Кто же населяет сию юдоль безбольной скорби? Да цвет человечества! Мудрецы — Аристотель и Демокрит, Диоген и Анаксагор. Поэты — Гомер и Гораций, Овидий и Орфей. Целители — Гален и Гиппократ. И множество других достойнейших людей, лишь тем и виноватых, что жили до Христа. Что правда, то правда, он, Иисус, оттуда кое-кого выручил. Вывел, кажется, Ноя, Авраама с родственниками. Но эта полумера лишь усугубляет несправедливость по отношению к широким массам добродетельных язычников.
Покинем этот круг. Нас ждет второй, где адский, ветер гонит, и корежит, и тяжко мучит душ несчастных рой, стенающих во мраке.
Так за что же их бросили сюда? В чем их вина? Они любили. Милостивый Боже!
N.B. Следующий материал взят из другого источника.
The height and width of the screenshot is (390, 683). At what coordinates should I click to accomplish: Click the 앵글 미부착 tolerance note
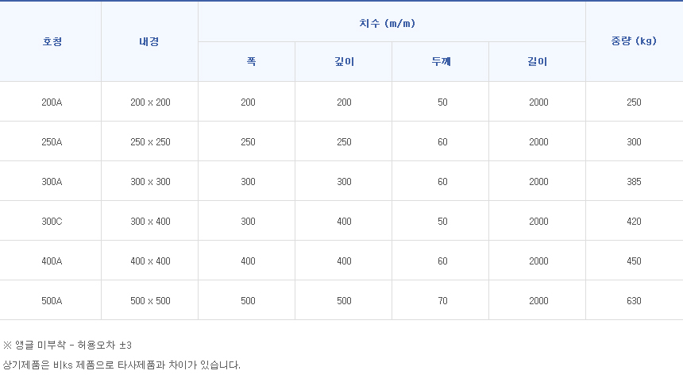pyautogui.click(x=67, y=346)
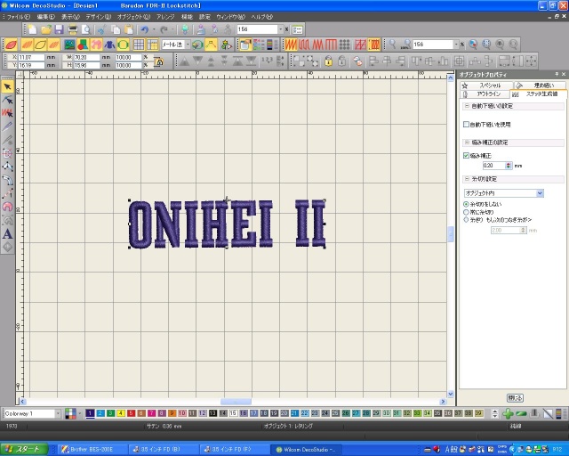The height and width of the screenshot is (456, 569).
Task: Select the arrow selection tool in left toolbox
Action: pos(8,86)
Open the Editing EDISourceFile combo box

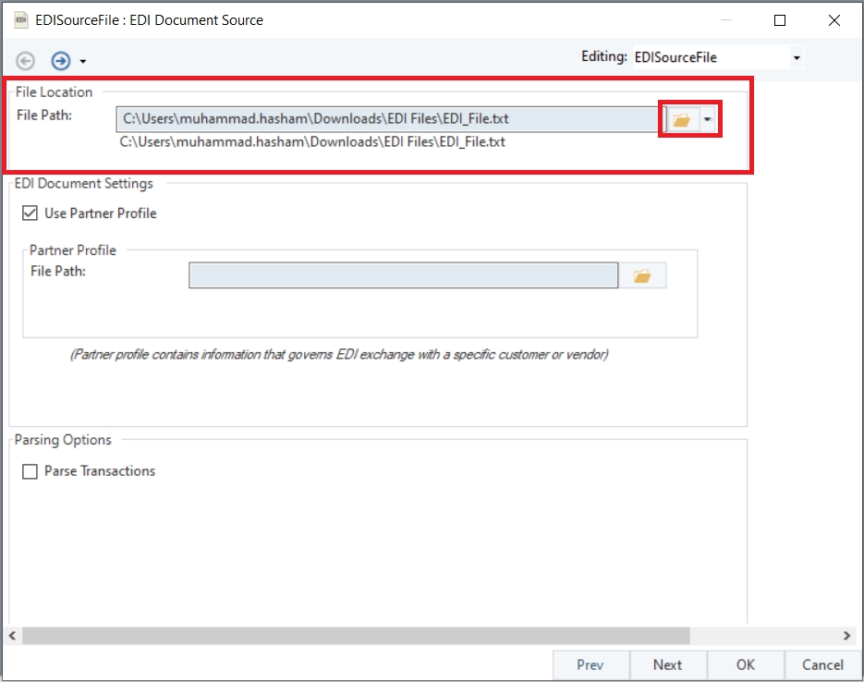click(x=717, y=57)
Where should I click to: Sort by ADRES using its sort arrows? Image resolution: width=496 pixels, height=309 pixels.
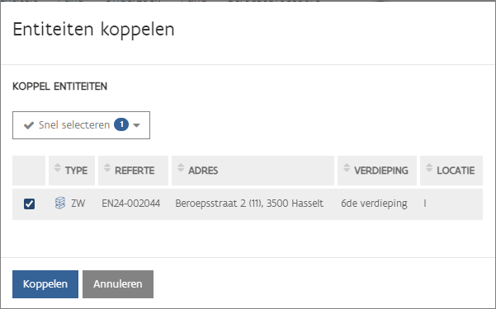(x=181, y=167)
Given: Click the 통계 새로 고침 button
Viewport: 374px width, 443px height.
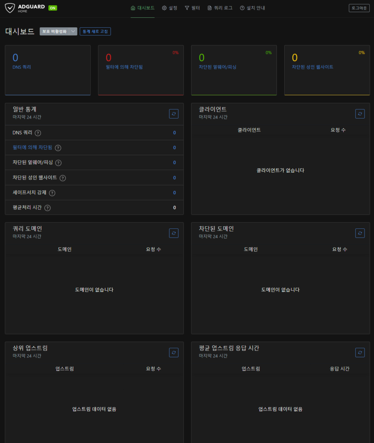Looking at the screenshot, I should pyautogui.click(x=95, y=31).
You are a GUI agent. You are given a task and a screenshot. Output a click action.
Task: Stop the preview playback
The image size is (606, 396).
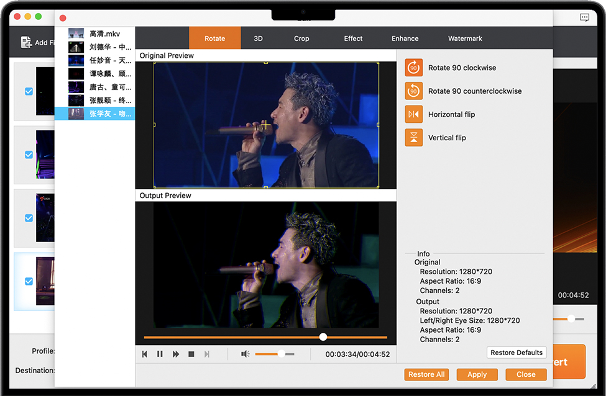click(x=191, y=354)
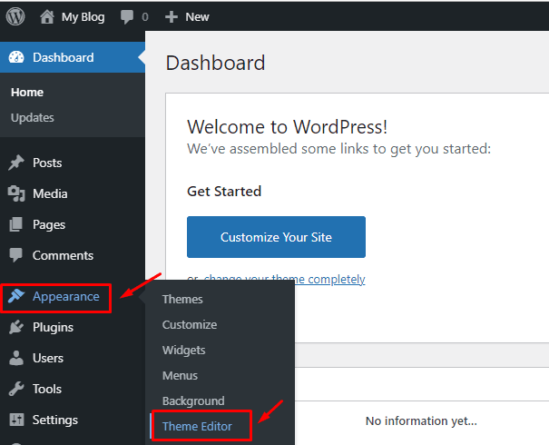The width and height of the screenshot is (549, 445).
Task: Go to Pages in the sidebar
Action: coord(49,224)
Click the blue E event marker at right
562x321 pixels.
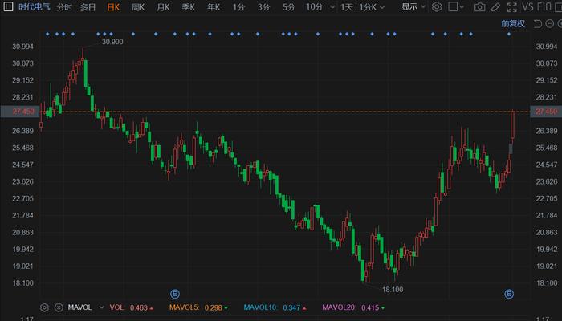[x=509, y=295]
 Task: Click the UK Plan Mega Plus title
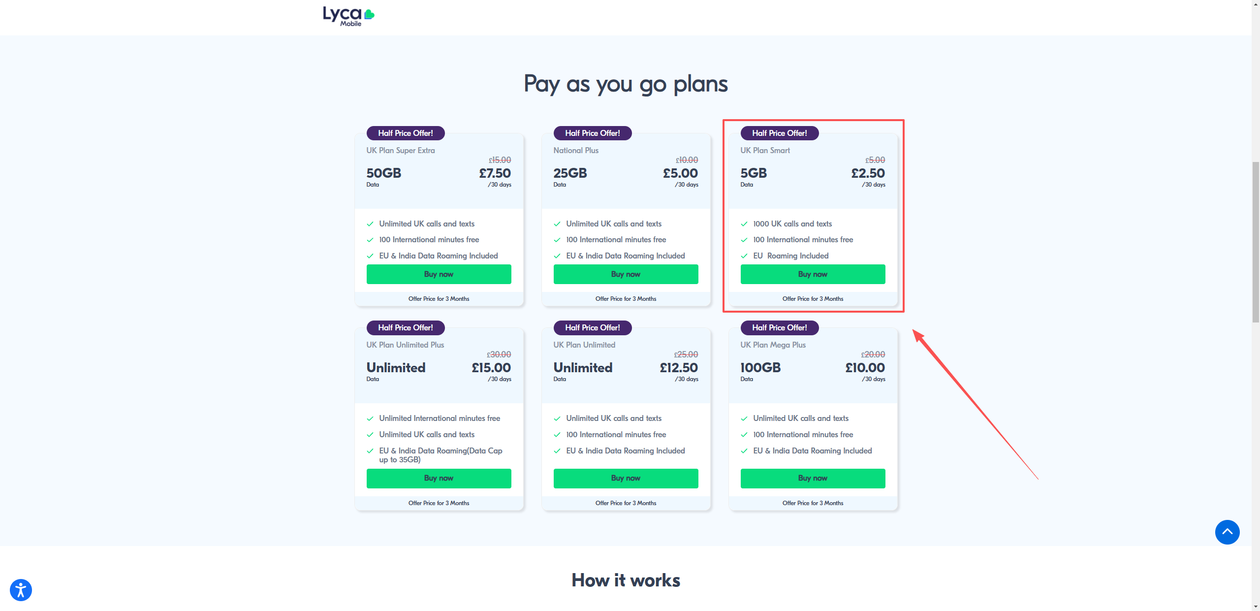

Зов плоти — грех? Возьми их, Сатана, теперь твои Паола и Франческа. Карай их блуд! Но как их страсть сильна, как полны очи трепетного блеска…
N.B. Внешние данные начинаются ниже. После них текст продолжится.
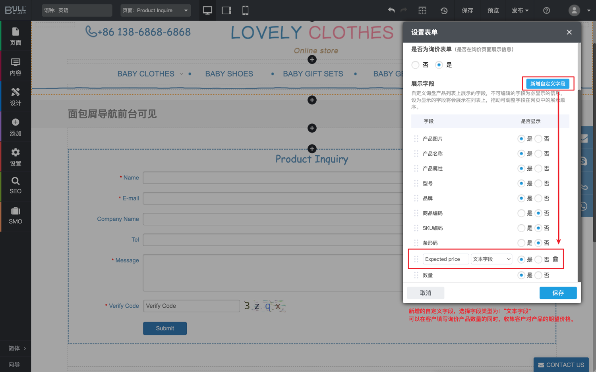Click the Expected price field name input
Image resolution: width=596 pixels, height=372 pixels.
pyautogui.click(x=445, y=259)
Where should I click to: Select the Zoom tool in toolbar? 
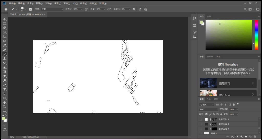point(4,107)
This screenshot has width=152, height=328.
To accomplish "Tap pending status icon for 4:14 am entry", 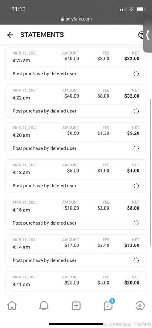I will click(x=136, y=260).
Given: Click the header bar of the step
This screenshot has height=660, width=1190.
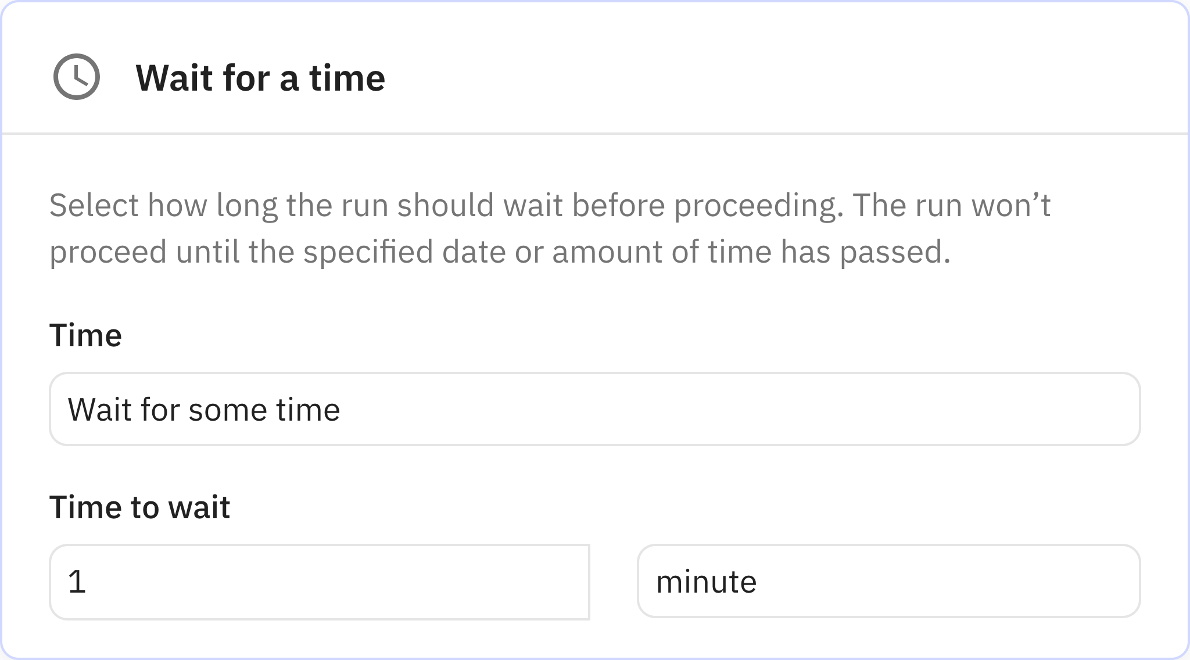Looking at the screenshot, I should click(x=595, y=77).
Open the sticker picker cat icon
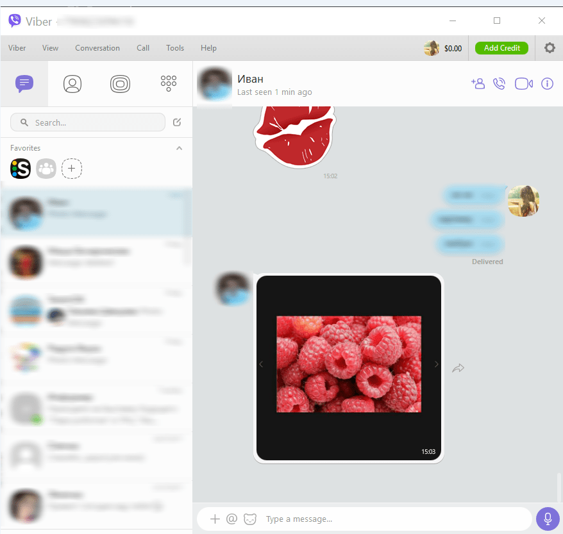563x534 pixels. pos(250,519)
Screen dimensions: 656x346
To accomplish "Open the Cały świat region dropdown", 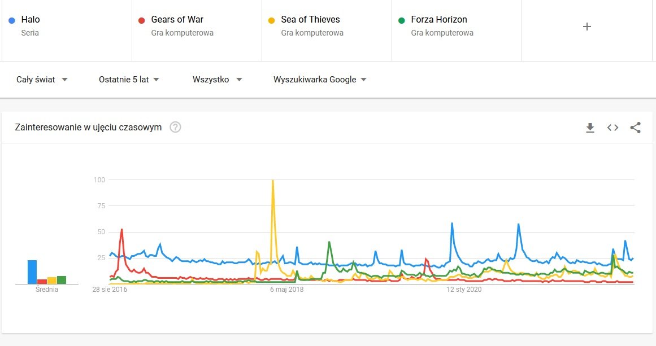I will click(42, 80).
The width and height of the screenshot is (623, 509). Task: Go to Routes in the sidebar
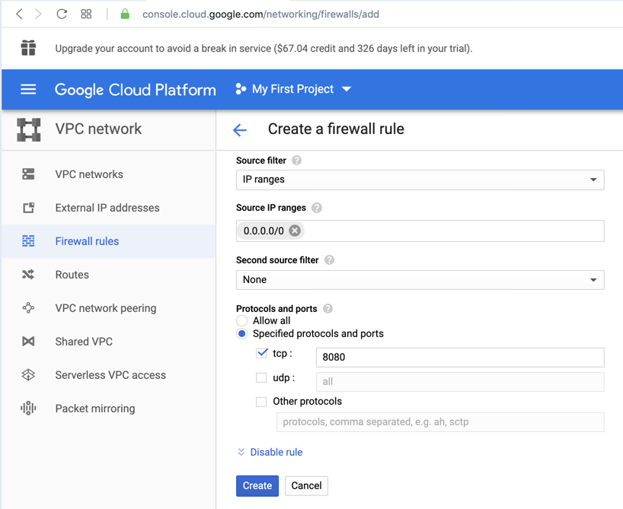click(x=72, y=275)
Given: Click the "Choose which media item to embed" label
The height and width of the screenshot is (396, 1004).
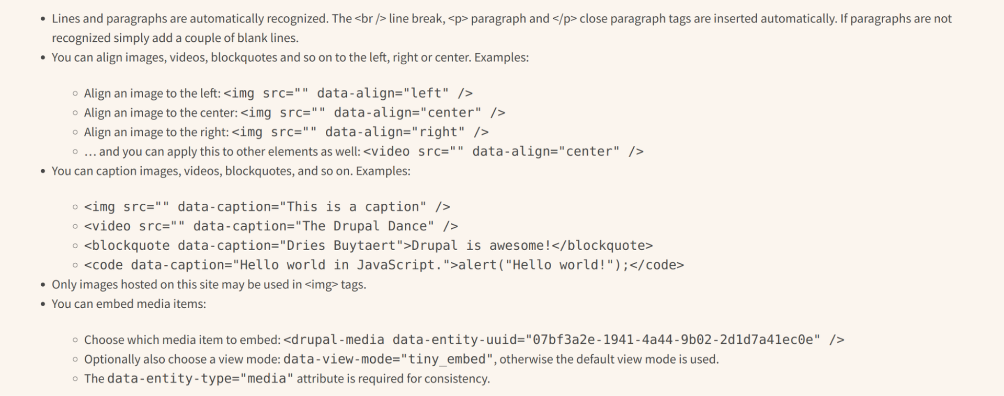Looking at the screenshot, I should pyautogui.click(x=182, y=340).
Каких же сладострастников поместил туда Данте? Семирамиду и Клеопатру, Париса и — Бог весть за что — безупречного рыцаря Тристана. Живи поэт позже, он отправил бы в круг второй Каренину с Вронским, Эмму с Леоном, да и Федора Ивановича Тютчева с Денисьевой не пощадил бы.
Быть может, ниже, в третьем круге, найдем мы справедливость?
Куда! Кто там гниет под вечным дождем, тяжким градом, оскальзывается на жидкой пелене гноя? Насильники и убийцы? Грабители и растлители малолетних? А вот и нет. Там, в ледяной грязи, ворочаются… любители хорошо поесть. Достойнейшие мужи могли оказаться среди них: Гаргантюа и Портос, Ламме Гудзак и Афанасий Иванович Товстогуб, Петр Петрович Петух и Евгений Дамианидис.
А ты, Велько, ты не украсил бы эту компанию? О, я знаю множество людей, наделенных редкими качествами, которые, после хорошей лыжной прогулки в ожидании электрички извлекают из рюкзака термос с кофе и промасленный пакет, набитый крупными, ладными бутербродами с ветчиной. И модус операнди этих людей в отношении означенных продуктов напоминает действия льва, настигшего антилопу после трех дней погони. Я так и вижу симпатичного Питера (Пьера, Педро, Пьетро, Петю), безмятежно поедающего пудинг (луковый суп, жареную форель, пиццу, горшок щей) и спокойного за свою судьбу, меж тем как судьба подбирается к нему с гнусными намерениями. «У меня свои виды на тебя, Питер, — говорит судьба. — Ты, Пьер, обжора. Чревоугодник. Раб желудка, вот ты кто, Петруччо. Нельзя без омерзения смотреть, как ты жрешь эти пельмени. А потому мокнуть тебе в зловонной жиже до Страшного суда» [1] .
1
Тут Андрис, видимо от волнения, впал в анахронизм. Ну, положим, электричкой он мог назвать какой-нибудь электровагон на магнитной подвеске, снующий туда-сюда по вакуумному тоннелю. Но ветчина, пельмени — мыслимо ли такое непотребство в просвещенный и, как мы выяснили в предыдущей главе, вегетарианский век, славный умеренностью и предпочтительным употреблением в пищу целебных морковных котлеток и чая из чабреца и зверобоя?